Der Arbeitsvertrag in Dubai ist keine Verwaltungsformalität, sondern ein strategisches Dokument, das festlegt, wie stark das Unternehmen vor Personalrisiken geschützt ist. Die starke Position des Arbeitgebers basiert auf einer Kombination aus einwandfreier Rechtstreue und durchdachten Vertragsmechanismen: genaue Stellenbeschreibung, ausgewogene Vergütungsstruktur, detaillierte Bestimmungen zur Vertraulichkeit und zum Wettbewerbsverbot, klare Kündigungsgründe und kompetente Wahl des anwendbaren Rechts.
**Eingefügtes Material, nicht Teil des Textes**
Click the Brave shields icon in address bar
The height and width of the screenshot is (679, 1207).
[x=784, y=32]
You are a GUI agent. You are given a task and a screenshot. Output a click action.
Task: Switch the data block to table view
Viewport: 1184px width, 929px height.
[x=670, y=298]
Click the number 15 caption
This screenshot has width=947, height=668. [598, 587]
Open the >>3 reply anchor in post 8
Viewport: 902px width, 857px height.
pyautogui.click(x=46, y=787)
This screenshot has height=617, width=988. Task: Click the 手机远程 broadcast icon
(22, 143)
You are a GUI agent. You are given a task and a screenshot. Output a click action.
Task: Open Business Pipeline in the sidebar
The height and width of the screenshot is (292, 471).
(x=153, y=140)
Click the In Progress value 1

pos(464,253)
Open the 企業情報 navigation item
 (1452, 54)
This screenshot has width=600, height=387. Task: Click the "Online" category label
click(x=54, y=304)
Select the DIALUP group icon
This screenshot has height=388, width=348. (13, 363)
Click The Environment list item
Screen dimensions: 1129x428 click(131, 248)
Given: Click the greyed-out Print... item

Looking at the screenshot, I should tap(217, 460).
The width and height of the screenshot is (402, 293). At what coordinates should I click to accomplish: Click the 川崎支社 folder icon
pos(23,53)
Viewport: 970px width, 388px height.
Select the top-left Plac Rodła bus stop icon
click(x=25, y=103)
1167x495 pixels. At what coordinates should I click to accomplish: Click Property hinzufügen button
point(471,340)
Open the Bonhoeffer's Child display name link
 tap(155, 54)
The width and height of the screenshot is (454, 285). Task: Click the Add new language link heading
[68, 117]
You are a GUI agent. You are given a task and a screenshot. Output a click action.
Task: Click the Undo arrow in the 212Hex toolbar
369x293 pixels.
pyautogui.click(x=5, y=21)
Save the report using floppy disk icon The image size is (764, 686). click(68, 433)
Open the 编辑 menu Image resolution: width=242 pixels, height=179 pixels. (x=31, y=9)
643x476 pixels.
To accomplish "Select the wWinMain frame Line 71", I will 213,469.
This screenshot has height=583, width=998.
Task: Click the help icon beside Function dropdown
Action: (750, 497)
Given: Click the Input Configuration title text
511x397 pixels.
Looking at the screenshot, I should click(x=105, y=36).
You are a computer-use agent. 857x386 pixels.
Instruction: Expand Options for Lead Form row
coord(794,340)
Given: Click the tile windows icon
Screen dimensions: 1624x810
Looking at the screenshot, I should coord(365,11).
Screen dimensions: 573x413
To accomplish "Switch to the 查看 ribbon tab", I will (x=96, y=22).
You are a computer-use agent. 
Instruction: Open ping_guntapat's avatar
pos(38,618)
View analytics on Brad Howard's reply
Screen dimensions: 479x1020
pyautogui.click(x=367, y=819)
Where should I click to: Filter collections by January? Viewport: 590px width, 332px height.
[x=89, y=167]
Der Gewinner im Streit mit dem Arbeitnehmer ist nicht derjenige, der den Verstoß lauter geltend macht, sondern derjenige, der den Vertrag im Voraus so gestaltet hat, dass seine Bedingungen vor MOHRE oder einem Gericht klar, beweisbar und durchsetzbar bleiben. Deshalb sollte ein Arbeitsvertrag nicht für den Moment der Unterzeichnung, sondern für den Fall einer Trennung verfasst werden – und das unterscheidet einen formellen Ansatz vom professionellen Schutz eines Unternehmens.